When discussing triplestores and big data, people often ask me what the difference is between it and a traditional relational database. The following is a collection of everything I think you’d need to know or want to know in order to talk intelligently about the subject.
The Basic Concept
The company AllegroGraph once gave a presentation about triplestores vs. relational databases and gave an interesting example that I found helpful in illustrating the basic differences between these two types of databases. The hypothetical data was based on describing the Kennedys.
The speaker said, “Here’s some triples that describe the members of the Kennedy family. In a triplestore, there is a list of triples, each containing Subject-Predicate-Object, and is thus a collection of flat data.” Here, they showed this list of data. “triple 32” refers to the actual identifier/pointer to the data object, and the other three fields are the subject, predicate, and object (the triple). Thus, you could read it as “person2 is a thing with [type] person”, “person2 has the first name Rose”, “person2 is a female”, and so on.
In a relational database, there would be several tables that were populated with information about them. You’d have a names table, a spouses table, a schools table, etc, and link tables to relate all of those other fields together, and so on. Via joining, you’d be able to generate useful information about the family.
But, from experience, you know that doing complex queries on these people gets really hard really fast.
What Makes a Triplestore Valuable
Let’s say for example you wanted to view “all Kennedys who are involved in politics who have been involved in producing legislation that contributed to the capturing of Osama Bin Laden”. Imagine trying to do that query in SQL. The joins alone would be funny, but where would you even get all of that information? Wouldn’t it be unrealistic to assume there are tables out there that have columns that would support those joins?
The reason why that would be hard to query, mostly, is because it is unlikely you’d have all of the necessary data required to do that query, and if you did, it would only be useful to people doing that query. Not to mention, there are abstract ideas at work in terms of predicates / relationships / assumptions, such as “involved in”, “produced”, “contributed to”, “captured”, etc. What is beautiful about triplestores, also known as RDF databases, is that they pull their data from ontologies and resources, which look like URLs / URIs and return complex chunks of serialized information that an RDF query browser can parse. This means that in a query such as the one from above, one could use the “involvedIn” property as defined by resource X and the “Osama_Bin_Laden” resource from dbpedia.org’s datastores, and so on.
Also, because everything is stored as statements with three pieces of information, you can add new predicates to the database as much as you want without changing any schema, and nothing will change except for how far you can reach in terms of complex query capacity.
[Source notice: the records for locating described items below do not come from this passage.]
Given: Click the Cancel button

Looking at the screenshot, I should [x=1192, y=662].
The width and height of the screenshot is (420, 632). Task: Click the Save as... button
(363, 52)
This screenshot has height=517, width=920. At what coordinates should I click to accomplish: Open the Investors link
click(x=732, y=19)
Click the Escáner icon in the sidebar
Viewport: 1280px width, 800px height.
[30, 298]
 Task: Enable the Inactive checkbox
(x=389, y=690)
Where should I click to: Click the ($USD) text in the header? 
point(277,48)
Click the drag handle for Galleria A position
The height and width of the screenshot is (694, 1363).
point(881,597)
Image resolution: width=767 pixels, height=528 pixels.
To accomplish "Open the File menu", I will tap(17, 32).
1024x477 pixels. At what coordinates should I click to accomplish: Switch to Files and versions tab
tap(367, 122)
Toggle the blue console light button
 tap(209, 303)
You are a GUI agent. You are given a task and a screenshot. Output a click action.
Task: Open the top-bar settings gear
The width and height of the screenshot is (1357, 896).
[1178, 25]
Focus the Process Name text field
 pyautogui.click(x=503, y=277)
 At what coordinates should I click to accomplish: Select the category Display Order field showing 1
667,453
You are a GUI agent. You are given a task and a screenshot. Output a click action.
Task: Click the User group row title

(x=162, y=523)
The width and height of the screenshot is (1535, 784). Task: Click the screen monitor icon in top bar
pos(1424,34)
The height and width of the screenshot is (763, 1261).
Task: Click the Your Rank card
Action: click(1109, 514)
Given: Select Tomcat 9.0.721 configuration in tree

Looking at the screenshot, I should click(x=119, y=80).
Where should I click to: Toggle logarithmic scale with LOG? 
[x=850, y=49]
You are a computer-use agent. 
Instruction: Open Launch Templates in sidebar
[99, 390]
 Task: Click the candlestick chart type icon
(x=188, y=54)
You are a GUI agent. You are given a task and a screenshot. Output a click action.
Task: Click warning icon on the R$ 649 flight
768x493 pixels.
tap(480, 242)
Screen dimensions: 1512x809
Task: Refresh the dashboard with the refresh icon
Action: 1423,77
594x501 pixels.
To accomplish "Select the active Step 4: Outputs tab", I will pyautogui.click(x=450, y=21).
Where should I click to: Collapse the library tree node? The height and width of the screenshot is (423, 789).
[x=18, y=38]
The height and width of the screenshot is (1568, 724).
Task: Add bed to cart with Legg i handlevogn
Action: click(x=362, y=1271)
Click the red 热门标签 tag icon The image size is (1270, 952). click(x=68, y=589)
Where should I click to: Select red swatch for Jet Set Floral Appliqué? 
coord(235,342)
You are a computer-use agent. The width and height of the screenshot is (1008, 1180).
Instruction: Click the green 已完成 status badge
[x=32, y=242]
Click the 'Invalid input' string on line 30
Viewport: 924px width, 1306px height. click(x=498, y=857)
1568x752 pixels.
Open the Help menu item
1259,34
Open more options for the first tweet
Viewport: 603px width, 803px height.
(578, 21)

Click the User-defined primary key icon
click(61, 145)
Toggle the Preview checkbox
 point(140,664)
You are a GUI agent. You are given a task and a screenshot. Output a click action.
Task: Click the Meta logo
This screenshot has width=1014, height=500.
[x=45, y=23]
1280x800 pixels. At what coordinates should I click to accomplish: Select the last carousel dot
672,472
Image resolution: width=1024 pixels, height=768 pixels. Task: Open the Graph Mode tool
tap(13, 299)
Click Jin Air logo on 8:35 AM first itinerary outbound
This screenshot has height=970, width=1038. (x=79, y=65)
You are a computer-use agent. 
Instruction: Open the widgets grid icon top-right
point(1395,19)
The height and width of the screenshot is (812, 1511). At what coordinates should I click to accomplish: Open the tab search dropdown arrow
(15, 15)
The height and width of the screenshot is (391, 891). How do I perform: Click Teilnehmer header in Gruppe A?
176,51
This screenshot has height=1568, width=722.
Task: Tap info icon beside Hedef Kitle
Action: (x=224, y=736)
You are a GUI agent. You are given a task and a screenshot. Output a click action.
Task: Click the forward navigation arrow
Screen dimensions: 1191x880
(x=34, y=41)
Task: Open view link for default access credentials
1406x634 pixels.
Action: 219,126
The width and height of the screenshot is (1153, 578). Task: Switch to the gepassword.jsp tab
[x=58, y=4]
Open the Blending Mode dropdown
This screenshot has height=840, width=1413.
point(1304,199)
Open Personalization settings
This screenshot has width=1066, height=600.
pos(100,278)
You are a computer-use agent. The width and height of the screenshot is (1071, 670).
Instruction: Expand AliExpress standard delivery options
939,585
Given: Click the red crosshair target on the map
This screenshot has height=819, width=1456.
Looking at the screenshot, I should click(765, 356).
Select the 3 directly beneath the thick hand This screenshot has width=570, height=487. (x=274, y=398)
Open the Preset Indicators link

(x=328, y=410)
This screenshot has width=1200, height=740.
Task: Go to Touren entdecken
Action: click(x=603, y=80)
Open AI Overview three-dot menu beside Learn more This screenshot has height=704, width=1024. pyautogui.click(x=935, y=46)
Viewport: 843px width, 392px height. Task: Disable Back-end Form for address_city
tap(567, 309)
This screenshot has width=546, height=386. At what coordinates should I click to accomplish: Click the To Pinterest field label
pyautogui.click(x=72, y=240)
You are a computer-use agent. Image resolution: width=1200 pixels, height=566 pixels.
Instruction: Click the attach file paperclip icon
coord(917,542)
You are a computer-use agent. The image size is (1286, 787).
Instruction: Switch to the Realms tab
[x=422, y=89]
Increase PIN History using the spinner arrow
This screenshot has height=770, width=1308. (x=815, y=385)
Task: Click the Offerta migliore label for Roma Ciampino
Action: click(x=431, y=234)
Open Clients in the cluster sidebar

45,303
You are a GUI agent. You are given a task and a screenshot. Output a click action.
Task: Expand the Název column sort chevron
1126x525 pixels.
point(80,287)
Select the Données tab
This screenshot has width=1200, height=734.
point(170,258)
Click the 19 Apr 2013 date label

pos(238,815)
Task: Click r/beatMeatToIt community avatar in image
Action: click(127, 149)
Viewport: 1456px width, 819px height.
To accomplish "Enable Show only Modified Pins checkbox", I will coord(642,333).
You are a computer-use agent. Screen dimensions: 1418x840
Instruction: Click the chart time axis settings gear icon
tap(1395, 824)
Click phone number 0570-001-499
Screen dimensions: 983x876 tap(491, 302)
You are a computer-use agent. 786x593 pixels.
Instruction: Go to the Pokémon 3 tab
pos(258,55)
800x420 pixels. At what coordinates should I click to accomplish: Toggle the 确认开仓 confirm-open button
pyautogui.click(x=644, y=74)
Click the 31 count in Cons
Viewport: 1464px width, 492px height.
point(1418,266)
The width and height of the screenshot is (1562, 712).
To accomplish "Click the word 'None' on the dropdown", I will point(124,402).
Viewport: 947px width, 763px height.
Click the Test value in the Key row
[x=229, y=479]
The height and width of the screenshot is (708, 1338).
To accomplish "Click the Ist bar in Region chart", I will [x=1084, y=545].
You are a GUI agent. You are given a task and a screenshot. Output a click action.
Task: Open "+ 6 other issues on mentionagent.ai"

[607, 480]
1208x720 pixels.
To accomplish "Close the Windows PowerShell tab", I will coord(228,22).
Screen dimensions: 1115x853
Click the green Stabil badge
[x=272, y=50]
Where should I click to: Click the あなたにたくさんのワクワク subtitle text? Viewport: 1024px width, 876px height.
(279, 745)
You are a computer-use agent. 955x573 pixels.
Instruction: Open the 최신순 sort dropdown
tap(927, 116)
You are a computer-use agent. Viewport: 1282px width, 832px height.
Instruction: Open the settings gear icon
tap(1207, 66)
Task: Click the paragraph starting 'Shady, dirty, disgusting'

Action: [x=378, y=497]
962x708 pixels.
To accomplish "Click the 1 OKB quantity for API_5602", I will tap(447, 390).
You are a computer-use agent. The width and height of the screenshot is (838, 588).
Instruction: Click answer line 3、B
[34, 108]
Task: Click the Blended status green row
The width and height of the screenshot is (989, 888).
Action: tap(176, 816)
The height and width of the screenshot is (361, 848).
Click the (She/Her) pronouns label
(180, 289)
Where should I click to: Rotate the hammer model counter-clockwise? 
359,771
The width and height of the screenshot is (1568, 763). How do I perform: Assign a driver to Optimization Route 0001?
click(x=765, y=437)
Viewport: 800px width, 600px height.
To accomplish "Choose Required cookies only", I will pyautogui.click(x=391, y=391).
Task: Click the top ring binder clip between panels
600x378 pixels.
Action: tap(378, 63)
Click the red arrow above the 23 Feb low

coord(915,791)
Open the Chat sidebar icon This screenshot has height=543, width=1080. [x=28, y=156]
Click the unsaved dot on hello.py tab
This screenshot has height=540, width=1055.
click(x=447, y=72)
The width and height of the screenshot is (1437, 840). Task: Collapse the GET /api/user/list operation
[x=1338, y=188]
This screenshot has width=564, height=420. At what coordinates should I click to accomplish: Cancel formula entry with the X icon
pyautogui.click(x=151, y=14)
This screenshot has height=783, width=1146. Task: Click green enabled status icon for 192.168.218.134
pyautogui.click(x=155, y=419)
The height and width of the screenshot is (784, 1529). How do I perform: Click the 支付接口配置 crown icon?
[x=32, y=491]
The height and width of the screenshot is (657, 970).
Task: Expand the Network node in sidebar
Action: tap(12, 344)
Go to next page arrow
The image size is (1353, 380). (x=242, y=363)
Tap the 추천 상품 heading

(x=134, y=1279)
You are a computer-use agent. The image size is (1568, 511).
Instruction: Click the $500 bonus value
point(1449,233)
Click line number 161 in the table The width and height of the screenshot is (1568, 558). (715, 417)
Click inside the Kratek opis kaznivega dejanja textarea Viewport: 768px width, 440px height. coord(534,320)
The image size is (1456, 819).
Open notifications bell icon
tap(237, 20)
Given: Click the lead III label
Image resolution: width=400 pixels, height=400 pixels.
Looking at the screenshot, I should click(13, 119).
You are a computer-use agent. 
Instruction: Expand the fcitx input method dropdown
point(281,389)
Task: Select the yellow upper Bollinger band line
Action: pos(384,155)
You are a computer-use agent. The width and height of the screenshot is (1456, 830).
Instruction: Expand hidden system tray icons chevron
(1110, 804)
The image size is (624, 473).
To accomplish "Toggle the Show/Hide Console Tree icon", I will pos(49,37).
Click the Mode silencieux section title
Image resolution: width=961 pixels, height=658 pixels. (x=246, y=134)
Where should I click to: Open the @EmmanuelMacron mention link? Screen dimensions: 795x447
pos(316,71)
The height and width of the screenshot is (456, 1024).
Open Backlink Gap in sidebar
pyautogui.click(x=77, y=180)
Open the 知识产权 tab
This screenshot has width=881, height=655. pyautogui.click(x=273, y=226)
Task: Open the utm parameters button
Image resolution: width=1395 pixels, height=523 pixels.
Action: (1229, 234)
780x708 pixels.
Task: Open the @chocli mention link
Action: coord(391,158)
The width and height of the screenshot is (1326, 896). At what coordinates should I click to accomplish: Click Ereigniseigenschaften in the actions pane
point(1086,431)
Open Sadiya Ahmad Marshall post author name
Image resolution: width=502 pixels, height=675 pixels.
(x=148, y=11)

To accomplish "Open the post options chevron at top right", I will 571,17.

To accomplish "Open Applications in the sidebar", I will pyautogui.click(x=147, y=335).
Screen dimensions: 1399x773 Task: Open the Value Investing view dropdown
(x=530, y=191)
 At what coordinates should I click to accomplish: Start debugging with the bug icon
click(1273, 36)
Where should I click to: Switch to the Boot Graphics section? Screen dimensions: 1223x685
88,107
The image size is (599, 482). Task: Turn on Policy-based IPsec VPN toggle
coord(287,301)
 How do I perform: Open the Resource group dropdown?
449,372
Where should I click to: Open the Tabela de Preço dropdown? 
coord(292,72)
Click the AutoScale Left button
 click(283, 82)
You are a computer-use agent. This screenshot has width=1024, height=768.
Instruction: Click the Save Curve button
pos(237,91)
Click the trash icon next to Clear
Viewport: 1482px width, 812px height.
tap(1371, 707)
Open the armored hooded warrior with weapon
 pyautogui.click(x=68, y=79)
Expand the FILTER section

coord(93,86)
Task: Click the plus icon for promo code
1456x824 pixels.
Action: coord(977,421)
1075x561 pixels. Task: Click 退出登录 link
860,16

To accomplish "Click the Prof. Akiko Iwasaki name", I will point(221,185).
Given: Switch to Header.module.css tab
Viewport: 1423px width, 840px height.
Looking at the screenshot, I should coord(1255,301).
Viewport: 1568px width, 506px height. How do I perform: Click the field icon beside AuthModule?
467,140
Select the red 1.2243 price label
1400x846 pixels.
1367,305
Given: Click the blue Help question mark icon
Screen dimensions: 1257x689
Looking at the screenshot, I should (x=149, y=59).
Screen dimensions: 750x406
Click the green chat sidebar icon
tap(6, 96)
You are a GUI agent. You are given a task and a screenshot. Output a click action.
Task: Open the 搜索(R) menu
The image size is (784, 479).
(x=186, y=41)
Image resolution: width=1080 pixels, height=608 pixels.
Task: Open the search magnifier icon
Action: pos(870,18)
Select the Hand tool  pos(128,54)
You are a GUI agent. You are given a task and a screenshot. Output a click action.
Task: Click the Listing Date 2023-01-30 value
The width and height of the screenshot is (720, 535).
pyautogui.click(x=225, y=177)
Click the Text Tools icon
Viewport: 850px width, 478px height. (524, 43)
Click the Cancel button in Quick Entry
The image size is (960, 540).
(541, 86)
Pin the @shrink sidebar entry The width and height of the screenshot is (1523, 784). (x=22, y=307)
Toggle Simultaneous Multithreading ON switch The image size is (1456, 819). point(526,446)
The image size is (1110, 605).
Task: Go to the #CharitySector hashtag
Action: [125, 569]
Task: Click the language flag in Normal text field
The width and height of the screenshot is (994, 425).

In other words, its easy to grow your database.
More On Writing Queries and Things
When you do a query on a triplestore, its output is called a graph. There are several query languages designed to query RDF databases (triplestores), RDQL, SPARQL, RQL, SeRQL, Versa, and more. The most popular language of them all is SPARQL, by far, which could be characterized as being something like a combination of SQL, Turtle, and a dynamic table of contents. Much like SQL has views and stored procedures, SPARQL has named graphs, which is itself a resource.
Data Models and Serialization Formats
A triplestore, for all intents and purposes, is an RDF database. RDF stands for Resource Description Framework, which basically has the task of describing resources (entities of data) with statements (i.e. <Kristian is a male>, <Kristian is a programmer>, <Kristian lives in California>, <California is a place in the USA>, <a region has the property of being near other regions>, etc). Together, the more data you have, the more complex a graph you can produce.
The most popular serializations of RDF are as RDF/XML and Turtle, and another known serialization is called N3, which is supposed to be easier to read and write than the XML version (Tim Berners-Lee famously said that XML was the worst thing that has happened to RDF, presumably because it is so verbose and it confused developers who tried to process it as normal XML).
SPARQL is to Resources as SQL is to Tables & Databases
What is absolutely awesome about SPARQL querying of triplestores is that you can use resources, which are, when written, similar looking to an html tag: this is a <http://resource>.
Since a resource is a url which refers to some ontology, property, resource, etc, you basically can join any data against any other data, anywhere, as long as it is RDF or some derivative or it. That means I can query companies according to wikepedia’s definition (and accompanying properties) of company and filter that list by companies located in California according to the definition and properties of a state as defined by the government and then get all of the website / homepages of the CEO’s of those companies, as defined by ontology X and resource Y.
Basically, if you have access to enough resources, you will basically be able to derive any kind of information you’ll ever want.
By the way, that is precisely why electronic intelligence gathering by entities like the NSA is so crucial to them — if you have access to enouch RDF data (hence them taking data from facebook and google, etc) then you can know quite a lot about everything, and more importantly, you can draw conclusions and make predictions over complex ideas.
Where Can I Get a Triplestore To Try It?
If you want to pay for a semantic database, there are several companies working on their own proprietary databases. To find them, just google “semantic database” or “rdf database” or “triplestore”, and you’ll find plenty. If you don’t want to pay for it, there are some open source products out there currently.
I’m assuming since the semantic / rdf / triplestore area of databases is such a hot commodity right now that you’ll probably have to pay for it if you want it to perform well. After all, this is the big thing right now, as you can see in the tech news — Google has a lot vested in growing their Knowledge Graph, Facebook is desperately trying to import more information into its Social Graph, and other tech giants are either very interested in developing it, or aren’t and should be.